# Red Dead Redemption



## BlackRaven79 (31. Mai 2019)

Wer wartet genau so sehnsüchtig wie ich auf Red Dead Redemption 2 auf dem PC? Ob es dieses Jahr noch was wird?


----------



## MichaelG (31. Mai 2019)

Ich warte. Aber ich bezweifle einen PC-Release von RdR 2 noch in 2019. Grund ist die kommende PS 5. Diese erscheint aber erst Anfang/Mitte 2020, vielleicht auch erst im Herbst 2020. Genaueres ist ja noch nicht bekannt.

Wenn überhaupt eine PC-Fassung kommt (die Wahrscheinlichkeit schätze ich dieses mal aber dank RdR Online und den Einnahmen von GTA Online am PC durchaus als ziemlich hoch ein) dann erst zusammen mit oder sogar erst nach der sicher auch noch kommenden PS 5-Version. Da wird das Spiel grafisch noch etwas aufgebohrt.

Ergo rechne ich frühestens Ende 2020, eher Frühjahr/Sommer 2021 mit einem PC-Release.


----------



## Herbboy (31. Mai 2019)

Ich hab es schon auf meiner Xbox und warte daher nicht sehnsüchtig


----------



## BlackRaven79 (1. Juni 2019)

Naja, bis die soweit sind mit der PS5, da ist das Spiel ja fast wieder "alt", wirtschaftlich klüger wäre es, die PC-Version früher rauszubringen, oder?


----------



## MichaelG (1. Juni 2019)

Das ist aber die Strategie von Rockstar. Schau nur mal GTA V an. Dort lief es doch ähnlich. Zuerst Release auf der PS3 und XBOX 360. Dann PS 4 und XBOX One und kurz darauf erst für den PC.


----------



## Schnubbel66 (21. August 2019)

Das Spiel ist echt der Hammer, Habe es auf PS4 schon zweimal durch gespielt. Jetzt spiele ich fast nur noch die Online Version um bisschen durch die Open World zu reiten oder mit anderen Poker zu spielen 

Ob es überhaupt jemals auf PC kommt ist so eine Sache. Wahrscheinlich erst wenn das Spiel gar keinen mehr interessiert und es alle auf der Konsole schon gespielt haben.


----------



## TheSinner (22. August 2019)

Aufgabe A – Nenne alle Benutzernamen, unter denen im Forenthread oben ein Beitrag steht. Führe jeden Namen nur einmal auf.

Datenauflistung –

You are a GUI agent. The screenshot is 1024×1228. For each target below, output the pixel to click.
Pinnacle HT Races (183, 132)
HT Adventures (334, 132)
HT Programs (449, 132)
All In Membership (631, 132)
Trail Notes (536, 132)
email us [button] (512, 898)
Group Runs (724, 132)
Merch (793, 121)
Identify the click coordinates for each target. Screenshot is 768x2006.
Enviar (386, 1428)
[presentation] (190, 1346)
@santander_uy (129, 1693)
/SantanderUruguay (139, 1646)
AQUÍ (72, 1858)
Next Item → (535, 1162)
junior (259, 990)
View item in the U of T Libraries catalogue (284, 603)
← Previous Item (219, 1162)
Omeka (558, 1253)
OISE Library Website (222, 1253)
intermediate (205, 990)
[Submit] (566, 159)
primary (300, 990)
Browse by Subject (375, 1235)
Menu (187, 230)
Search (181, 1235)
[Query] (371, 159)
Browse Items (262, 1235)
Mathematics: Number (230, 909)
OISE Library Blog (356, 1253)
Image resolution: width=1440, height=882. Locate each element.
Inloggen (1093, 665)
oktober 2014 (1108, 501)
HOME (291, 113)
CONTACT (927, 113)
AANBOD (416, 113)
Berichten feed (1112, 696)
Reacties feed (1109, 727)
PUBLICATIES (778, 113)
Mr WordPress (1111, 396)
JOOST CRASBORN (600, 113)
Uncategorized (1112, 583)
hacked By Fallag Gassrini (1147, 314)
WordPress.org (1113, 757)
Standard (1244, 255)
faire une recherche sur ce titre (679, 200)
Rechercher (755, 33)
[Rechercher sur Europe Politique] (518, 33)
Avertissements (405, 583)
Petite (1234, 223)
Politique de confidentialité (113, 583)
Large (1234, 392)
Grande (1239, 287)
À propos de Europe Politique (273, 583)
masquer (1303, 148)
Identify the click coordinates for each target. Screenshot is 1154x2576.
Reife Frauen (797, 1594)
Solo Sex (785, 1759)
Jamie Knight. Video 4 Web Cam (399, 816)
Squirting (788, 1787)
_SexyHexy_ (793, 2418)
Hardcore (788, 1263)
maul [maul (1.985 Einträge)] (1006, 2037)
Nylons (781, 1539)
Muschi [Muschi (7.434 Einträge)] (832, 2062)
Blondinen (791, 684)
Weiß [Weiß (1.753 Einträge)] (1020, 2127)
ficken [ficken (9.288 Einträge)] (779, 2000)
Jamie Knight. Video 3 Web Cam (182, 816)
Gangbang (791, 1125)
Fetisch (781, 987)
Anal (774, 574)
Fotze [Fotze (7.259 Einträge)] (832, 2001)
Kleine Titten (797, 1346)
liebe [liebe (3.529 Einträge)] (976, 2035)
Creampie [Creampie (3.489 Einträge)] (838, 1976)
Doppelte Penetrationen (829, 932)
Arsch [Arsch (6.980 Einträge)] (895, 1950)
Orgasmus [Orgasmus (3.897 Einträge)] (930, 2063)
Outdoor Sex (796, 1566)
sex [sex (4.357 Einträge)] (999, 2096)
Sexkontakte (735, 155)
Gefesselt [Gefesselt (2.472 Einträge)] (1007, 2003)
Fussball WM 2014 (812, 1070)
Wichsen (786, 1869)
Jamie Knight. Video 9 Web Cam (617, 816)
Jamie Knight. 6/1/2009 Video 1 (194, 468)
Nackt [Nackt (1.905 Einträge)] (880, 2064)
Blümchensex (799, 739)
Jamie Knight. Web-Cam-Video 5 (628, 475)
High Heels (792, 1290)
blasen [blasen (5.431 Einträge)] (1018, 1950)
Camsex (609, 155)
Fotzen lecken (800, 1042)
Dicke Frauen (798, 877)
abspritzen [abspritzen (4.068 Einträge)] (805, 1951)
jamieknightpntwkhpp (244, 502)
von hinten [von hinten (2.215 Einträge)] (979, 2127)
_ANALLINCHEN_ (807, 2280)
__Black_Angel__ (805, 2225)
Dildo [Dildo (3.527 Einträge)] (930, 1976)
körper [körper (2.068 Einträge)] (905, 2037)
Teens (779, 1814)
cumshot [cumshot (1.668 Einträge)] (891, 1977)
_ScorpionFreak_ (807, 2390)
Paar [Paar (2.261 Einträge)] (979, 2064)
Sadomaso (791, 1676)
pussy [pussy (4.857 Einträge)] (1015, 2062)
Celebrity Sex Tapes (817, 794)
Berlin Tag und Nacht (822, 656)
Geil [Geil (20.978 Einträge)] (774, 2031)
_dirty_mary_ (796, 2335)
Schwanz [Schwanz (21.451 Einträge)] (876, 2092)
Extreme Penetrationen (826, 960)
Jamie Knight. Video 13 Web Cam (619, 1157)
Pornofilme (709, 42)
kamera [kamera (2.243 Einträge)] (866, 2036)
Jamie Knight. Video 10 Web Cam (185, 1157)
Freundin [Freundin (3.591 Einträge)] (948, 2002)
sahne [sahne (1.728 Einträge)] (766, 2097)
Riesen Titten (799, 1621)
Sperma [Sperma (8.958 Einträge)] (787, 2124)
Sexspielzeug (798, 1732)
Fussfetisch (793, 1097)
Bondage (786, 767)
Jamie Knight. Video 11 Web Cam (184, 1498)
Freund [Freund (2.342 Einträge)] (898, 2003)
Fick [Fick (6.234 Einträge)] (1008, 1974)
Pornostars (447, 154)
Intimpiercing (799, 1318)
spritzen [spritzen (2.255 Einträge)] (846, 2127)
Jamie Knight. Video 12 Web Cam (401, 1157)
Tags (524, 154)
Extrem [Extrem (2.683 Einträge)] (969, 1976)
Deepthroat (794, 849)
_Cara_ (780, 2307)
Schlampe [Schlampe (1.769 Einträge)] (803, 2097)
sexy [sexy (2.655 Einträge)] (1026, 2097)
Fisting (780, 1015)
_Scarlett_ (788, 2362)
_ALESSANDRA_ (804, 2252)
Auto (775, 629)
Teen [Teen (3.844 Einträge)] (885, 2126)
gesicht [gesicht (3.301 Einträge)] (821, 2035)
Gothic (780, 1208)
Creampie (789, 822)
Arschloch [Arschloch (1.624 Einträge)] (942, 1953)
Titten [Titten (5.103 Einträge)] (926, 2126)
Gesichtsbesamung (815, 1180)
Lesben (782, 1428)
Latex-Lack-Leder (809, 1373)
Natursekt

Aufgabe B – Kopiere aus den Zeilen der Datenauflistung den Abschnitt, der mit der Zeile beginnt, die „JOOST CRASBORN (600, 113)“ enthält, und mit der Zeile endet, die „Teens (779, 1814)“ enthält. Beide Zeilen gehören dazu.

Ergebnis A – BlackRaven79, MichaelG, Herbboy, Schnubbel66, TheSinner

Ergebnis B –
JOOST CRASBORN (600, 113)
Uncategorized (1112, 583)
hacked By Fallag Gassrini (1147, 314)
WordPress.org (1113, 757)
Standard (1244, 255)
faire une recherche sur ce titre (679, 200)
Rechercher (755, 33)
[Rechercher sur Europe Politique] (518, 33)
Avertissements (405, 583)
Petite (1234, 223)
Politique de confidentialité (113, 583)
Large (1234, 392)
Grande (1239, 287)
À propos de Europe Politique (273, 583)
masquer (1303, 148)
Identify the click coordinates for each target. Screenshot is 1154x2576.
Reife Frauen (797, 1594)
Solo Sex (785, 1759)
Jamie Knight. Video 4 Web Cam (399, 816)
Squirting (788, 1787)
_SexyHexy_ (793, 2418)
Hardcore (788, 1263)
maul [maul (1.985 Einträge)] (1006, 2037)
Nylons (781, 1539)
Muschi [Muschi (7.434 Einträge)] (832, 2062)
Blondinen (791, 684)
Weiß [Weiß (1.753 Einträge)] (1020, 2127)
ficken [ficken (9.288 Einträge)] (779, 2000)
Jamie Knight. Video 3 Web Cam (182, 816)
Gangbang (791, 1125)
Fetisch (781, 987)
Anal (774, 574)
Fotze [Fotze (7.259 Einträge)] (832, 2001)
Kleine Titten (797, 1346)
liebe [liebe (3.529 Einträge)] (976, 2035)
Creampie [Creampie (3.489 Einträge)] (838, 1976)
Doppelte Penetrationen (829, 932)
Arsch [Arsch (6.980 Einträge)] (895, 1950)
Orgasmus [Orgasmus (3.897 Einträge)] (930, 2063)
Outdoor Sex (796, 1566)
sex [sex (4.357 Einträge)] (999, 2096)
Sexkontakte (735, 155)
Gefesselt [Gefesselt (2.472 Einträge)] (1007, 2003)
Fussball WM 2014 (812, 1070)
Wichsen (786, 1869)
Jamie Knight. Video 9 Web Cam (617, 816)
Jamie Knight. 6/1/2009 Video 1 (194, 468)
Nackt [Nackt (1.905 Einträge)] (880, 2064)
Blümchensex (799, 739)
Jamie Knight. Web-Cam-Video 5 (628, 475)
High Heels (792, 1290)
blasen [blasen (5.431 Einträge)] (1018, 1950)
Camsex (609, 155)
Fotzen lecken (800, 1042)
Dicke Frauen (798, 877)
abspritzen [abspritzen (4.068 Einträge)] (805, 1951)
jamieknightpntwkhpp (244, 502)
von hinten [von hinten (2.215 Einträge)] (979, 2127)
_ANALLINCHEN_ (807, 2280)
__Black_Angel__ (805, 2225)
Dildo [Dildo (3.527 Einträge)] (930, 1976)
körper [körper (2.068 Einträge)] (905, 2037)
Teens (779, 1814)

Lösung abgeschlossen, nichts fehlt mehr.